Obesity, social anxiety, and depression all often contribute to a cycle of addiction when it comes to quick gains like junk food, drugs, alcohol, and even pornography. As Morgan Spurlock famously showed in his documentary, Super Size Me, it’s easy to pick up a cheeseburger, eat it, and feel good for a few minutes when you were before feeling down. That’s a short-term gain and fast food companies rely on it. But what is that burger doing to the mind, body, and emotional state? And for Moby, how can American eaters gain a new or better perspective on the long-term affects of what we eat on our physical and mental health?
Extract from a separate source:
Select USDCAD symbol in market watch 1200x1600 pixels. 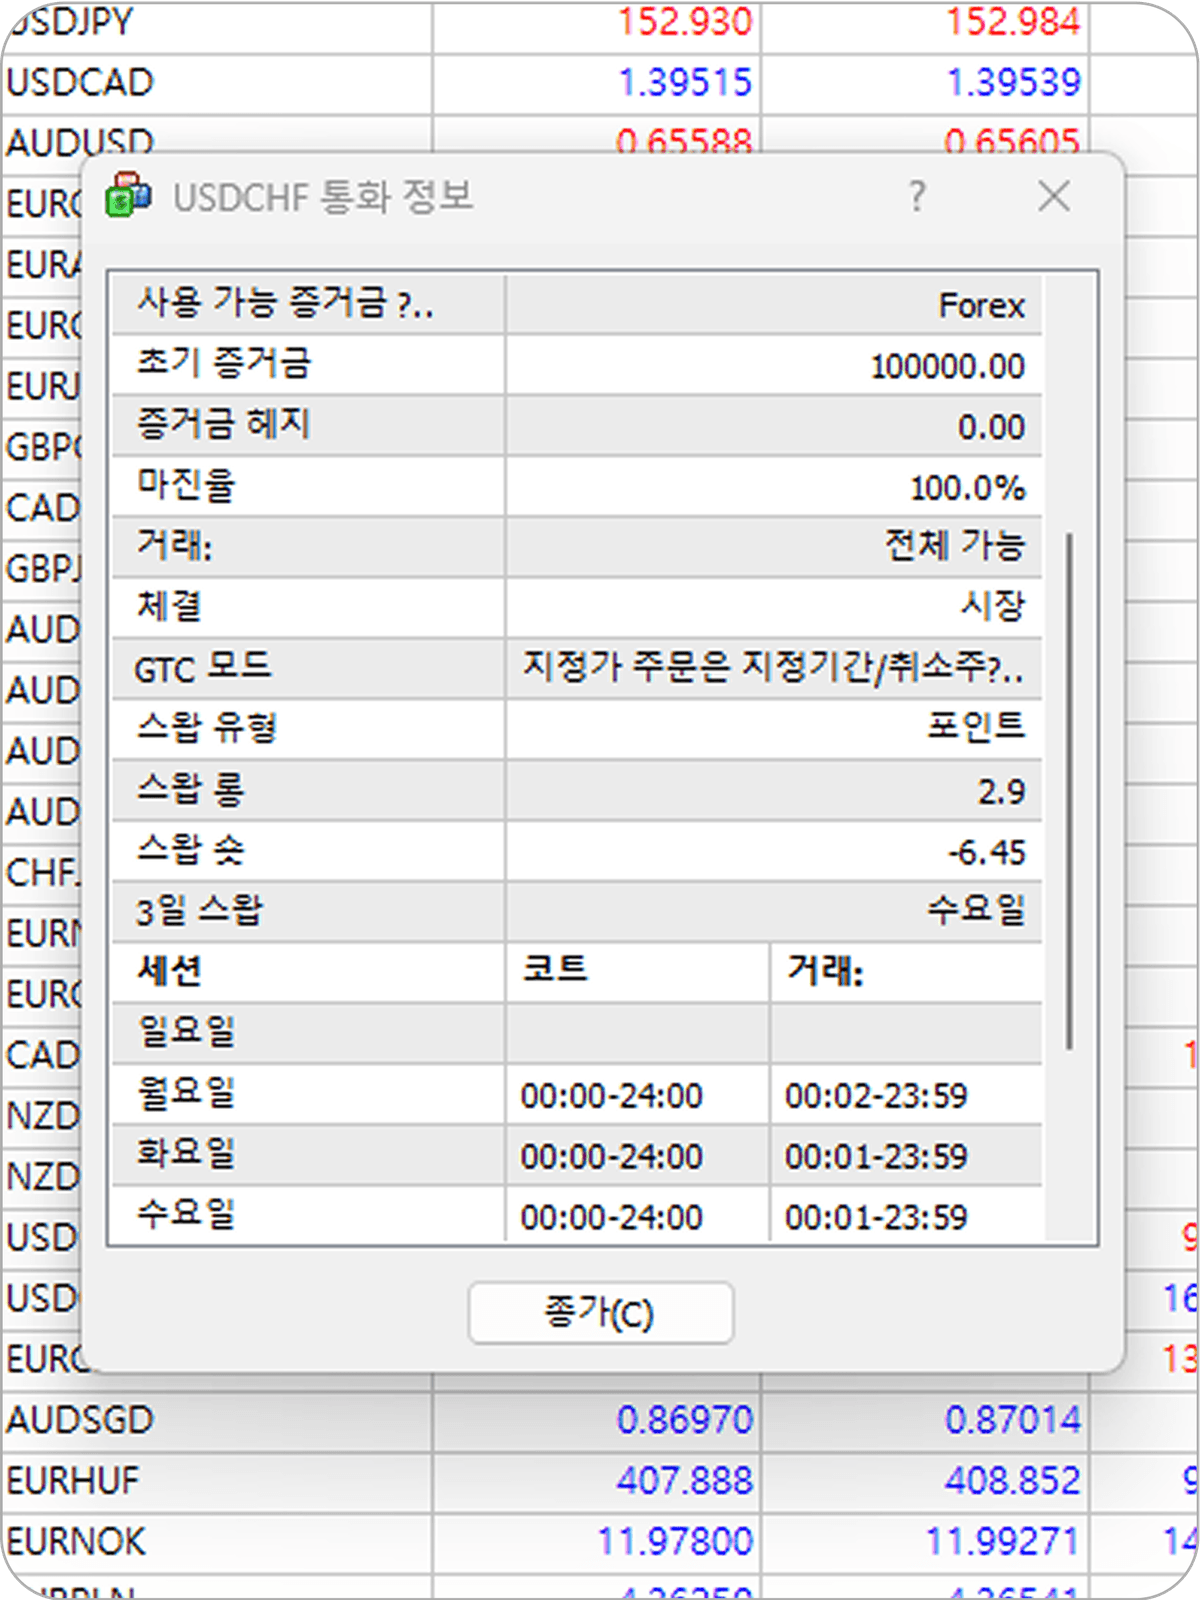[x=80, y=83]
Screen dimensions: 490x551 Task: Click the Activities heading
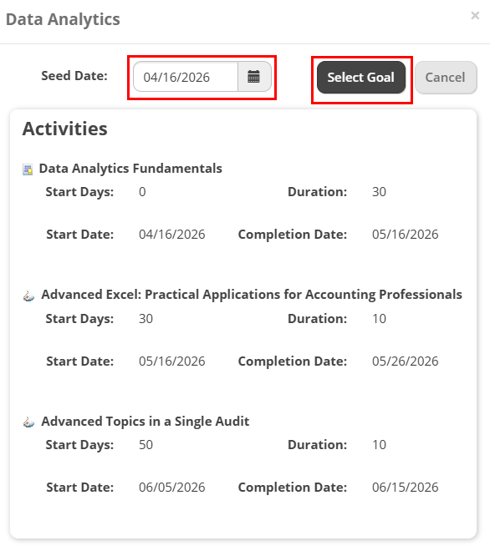65,129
“From an evolution perspective,” Moby says, “our brains were designed to keep us alive for the next five minutes. Most of our brain is about how do we stay alive right now, how do we feel right now?”
For Moby, who grew up eating fast food despite living with rescue animals in his home (but had his vegan epiphany around 19-years old), there are many benefits to thinking more about what you eat. He was a vegan before the fame, he says, while still living in an abandoned building, discovering his voice, making some $2,000 per year. And while it may be easier for him now—as a Grammy-nominated artist who rose to fame with his hit 1999 album Play—to pick and choose what he eats, Moby yet offers a piece of advice for those wondering how they can change their diets. Namely, that any progress toward benefiting one’s health is good.
“There’s a quote from Voltaire that Obama paraphrased in his first inaugural address,” Moby says, “and that’s, ‘Don’t let the pursuit of perfection be the enemy of the good.’ Some people, like me, are complete abolitionists when it comes to animal agriculture. But it would be absurd if I went to my 80-year-old great aunt and said she needed to go vegan. But everyone can do better.”
[Note: This article originally appeared in Issue 68 of Under the Radar’s print magazine, which is out now. This is its debut online. The issue was our 2021 Protest Issue, in which we once again examined the intersection of music and politics and conducted photo shoots with musicians holding protest signs of their own making.]